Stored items
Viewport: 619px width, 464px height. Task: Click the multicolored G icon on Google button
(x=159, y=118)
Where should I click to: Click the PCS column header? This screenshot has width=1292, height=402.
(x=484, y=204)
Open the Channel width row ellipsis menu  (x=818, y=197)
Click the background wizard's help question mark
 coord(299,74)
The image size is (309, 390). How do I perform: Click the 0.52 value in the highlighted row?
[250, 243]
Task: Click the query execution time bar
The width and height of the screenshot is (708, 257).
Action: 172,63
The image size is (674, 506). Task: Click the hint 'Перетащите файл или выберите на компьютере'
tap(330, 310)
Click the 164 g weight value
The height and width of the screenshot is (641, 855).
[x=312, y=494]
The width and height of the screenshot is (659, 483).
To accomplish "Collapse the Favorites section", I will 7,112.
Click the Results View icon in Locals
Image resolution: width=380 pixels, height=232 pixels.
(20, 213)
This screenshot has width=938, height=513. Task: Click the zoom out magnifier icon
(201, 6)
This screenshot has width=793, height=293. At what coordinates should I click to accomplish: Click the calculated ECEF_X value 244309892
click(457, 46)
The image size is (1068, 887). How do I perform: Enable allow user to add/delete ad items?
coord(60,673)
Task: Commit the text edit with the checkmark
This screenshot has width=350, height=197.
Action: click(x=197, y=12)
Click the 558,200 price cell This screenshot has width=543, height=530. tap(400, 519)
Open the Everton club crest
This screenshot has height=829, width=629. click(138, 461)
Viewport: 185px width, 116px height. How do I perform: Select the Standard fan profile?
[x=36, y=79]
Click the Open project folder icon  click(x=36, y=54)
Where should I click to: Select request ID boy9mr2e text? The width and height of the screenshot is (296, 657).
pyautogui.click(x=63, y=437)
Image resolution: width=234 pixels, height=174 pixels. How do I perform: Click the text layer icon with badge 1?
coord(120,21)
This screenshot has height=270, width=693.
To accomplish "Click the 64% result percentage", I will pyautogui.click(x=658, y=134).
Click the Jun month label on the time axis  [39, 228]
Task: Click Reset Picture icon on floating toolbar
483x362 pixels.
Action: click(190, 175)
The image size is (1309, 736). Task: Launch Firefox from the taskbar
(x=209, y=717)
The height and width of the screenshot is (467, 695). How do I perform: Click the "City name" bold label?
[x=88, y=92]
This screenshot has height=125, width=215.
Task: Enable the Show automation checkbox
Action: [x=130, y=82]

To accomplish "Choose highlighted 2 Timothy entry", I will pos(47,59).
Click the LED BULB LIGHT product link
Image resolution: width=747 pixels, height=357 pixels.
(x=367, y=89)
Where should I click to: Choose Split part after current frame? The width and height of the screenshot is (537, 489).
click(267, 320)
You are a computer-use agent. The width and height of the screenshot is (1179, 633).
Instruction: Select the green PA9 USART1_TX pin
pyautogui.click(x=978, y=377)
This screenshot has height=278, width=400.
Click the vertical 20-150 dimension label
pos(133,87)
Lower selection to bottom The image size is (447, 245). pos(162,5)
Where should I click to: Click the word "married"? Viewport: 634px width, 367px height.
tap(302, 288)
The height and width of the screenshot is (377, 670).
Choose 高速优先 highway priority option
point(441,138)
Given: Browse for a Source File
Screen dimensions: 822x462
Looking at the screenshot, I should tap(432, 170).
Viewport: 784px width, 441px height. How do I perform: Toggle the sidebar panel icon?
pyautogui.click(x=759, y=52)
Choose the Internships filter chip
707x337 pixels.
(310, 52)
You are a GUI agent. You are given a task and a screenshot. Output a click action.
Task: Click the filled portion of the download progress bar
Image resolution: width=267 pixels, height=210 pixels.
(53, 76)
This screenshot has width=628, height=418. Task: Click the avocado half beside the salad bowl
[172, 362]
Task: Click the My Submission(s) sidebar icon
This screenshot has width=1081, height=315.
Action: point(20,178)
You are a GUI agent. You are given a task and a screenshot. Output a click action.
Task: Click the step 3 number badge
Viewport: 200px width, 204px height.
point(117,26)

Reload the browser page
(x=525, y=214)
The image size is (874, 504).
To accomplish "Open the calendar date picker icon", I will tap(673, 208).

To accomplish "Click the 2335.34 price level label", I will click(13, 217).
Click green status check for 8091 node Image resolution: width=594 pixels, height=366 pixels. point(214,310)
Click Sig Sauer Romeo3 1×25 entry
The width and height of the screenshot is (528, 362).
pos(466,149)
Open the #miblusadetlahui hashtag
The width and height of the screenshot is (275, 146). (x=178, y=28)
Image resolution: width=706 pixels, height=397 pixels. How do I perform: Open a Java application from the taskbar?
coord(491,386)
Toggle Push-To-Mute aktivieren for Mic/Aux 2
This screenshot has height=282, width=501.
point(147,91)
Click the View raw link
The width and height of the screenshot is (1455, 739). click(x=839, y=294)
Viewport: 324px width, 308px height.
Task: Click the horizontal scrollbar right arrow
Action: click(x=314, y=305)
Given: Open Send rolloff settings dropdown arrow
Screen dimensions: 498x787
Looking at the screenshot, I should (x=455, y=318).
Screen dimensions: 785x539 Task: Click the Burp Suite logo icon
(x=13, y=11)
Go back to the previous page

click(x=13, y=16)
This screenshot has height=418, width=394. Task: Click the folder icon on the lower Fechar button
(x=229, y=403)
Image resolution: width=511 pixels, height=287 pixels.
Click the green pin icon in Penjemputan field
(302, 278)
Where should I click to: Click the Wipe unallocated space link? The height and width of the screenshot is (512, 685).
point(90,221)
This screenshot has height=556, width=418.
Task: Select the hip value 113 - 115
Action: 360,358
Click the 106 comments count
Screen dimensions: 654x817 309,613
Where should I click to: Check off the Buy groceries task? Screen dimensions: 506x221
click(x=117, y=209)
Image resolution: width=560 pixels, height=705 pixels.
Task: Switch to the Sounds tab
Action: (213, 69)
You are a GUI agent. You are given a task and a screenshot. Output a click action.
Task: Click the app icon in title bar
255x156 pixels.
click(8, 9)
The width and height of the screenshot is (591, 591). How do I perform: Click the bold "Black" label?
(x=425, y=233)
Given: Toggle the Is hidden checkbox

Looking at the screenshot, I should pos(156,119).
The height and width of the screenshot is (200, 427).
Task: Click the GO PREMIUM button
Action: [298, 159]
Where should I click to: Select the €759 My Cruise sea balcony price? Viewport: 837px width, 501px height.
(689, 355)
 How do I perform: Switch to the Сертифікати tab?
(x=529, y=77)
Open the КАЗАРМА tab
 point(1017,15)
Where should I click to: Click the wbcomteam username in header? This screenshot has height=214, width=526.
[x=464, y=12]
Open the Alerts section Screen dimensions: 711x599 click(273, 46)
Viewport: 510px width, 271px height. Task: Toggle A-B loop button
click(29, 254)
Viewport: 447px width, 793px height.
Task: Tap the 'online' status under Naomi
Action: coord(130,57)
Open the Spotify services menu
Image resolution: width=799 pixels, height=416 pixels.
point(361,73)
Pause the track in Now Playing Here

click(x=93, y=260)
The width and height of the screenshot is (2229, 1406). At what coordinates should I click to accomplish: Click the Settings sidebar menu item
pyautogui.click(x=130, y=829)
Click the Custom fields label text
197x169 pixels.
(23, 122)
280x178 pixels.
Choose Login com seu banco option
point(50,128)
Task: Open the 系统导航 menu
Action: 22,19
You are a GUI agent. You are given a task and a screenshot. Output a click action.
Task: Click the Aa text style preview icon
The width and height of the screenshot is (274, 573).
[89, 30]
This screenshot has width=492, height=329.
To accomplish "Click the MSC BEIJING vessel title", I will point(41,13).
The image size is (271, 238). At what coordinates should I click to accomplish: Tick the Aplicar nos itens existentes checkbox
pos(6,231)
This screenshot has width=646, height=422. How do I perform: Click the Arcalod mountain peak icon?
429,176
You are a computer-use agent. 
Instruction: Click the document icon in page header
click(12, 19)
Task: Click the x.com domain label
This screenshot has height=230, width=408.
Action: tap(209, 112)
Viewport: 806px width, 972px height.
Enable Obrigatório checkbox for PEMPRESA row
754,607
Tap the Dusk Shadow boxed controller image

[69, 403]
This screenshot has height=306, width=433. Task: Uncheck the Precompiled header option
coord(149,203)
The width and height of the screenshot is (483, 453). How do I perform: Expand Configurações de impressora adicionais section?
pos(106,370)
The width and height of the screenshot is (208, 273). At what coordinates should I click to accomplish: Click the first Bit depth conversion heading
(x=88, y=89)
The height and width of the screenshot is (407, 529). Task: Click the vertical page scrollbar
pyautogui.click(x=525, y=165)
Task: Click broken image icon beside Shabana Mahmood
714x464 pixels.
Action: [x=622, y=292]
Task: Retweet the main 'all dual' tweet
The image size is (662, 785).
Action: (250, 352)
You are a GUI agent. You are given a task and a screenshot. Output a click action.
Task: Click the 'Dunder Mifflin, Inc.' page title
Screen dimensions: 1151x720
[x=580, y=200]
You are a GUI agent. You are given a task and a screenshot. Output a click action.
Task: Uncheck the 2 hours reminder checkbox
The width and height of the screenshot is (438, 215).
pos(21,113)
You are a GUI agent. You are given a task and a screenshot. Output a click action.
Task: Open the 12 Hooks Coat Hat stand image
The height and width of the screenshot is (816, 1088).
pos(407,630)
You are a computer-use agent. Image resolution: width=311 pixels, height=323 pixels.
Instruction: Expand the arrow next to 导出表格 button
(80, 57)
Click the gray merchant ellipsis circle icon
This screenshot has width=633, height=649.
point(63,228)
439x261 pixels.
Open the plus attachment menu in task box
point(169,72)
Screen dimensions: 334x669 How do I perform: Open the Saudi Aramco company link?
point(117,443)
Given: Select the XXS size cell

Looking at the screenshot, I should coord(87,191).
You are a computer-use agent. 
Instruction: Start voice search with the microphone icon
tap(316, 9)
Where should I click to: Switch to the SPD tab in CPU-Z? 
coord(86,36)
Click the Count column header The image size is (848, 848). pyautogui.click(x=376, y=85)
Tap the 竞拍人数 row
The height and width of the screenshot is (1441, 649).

◆ **TASK DESCRIPTION**: Where a line above contains the word "time", copy that line.

◆ **PROBLEM SOLUTION**:
Task: Click the query execution time bar
Click the Jun month label on the time axis  [39, 228]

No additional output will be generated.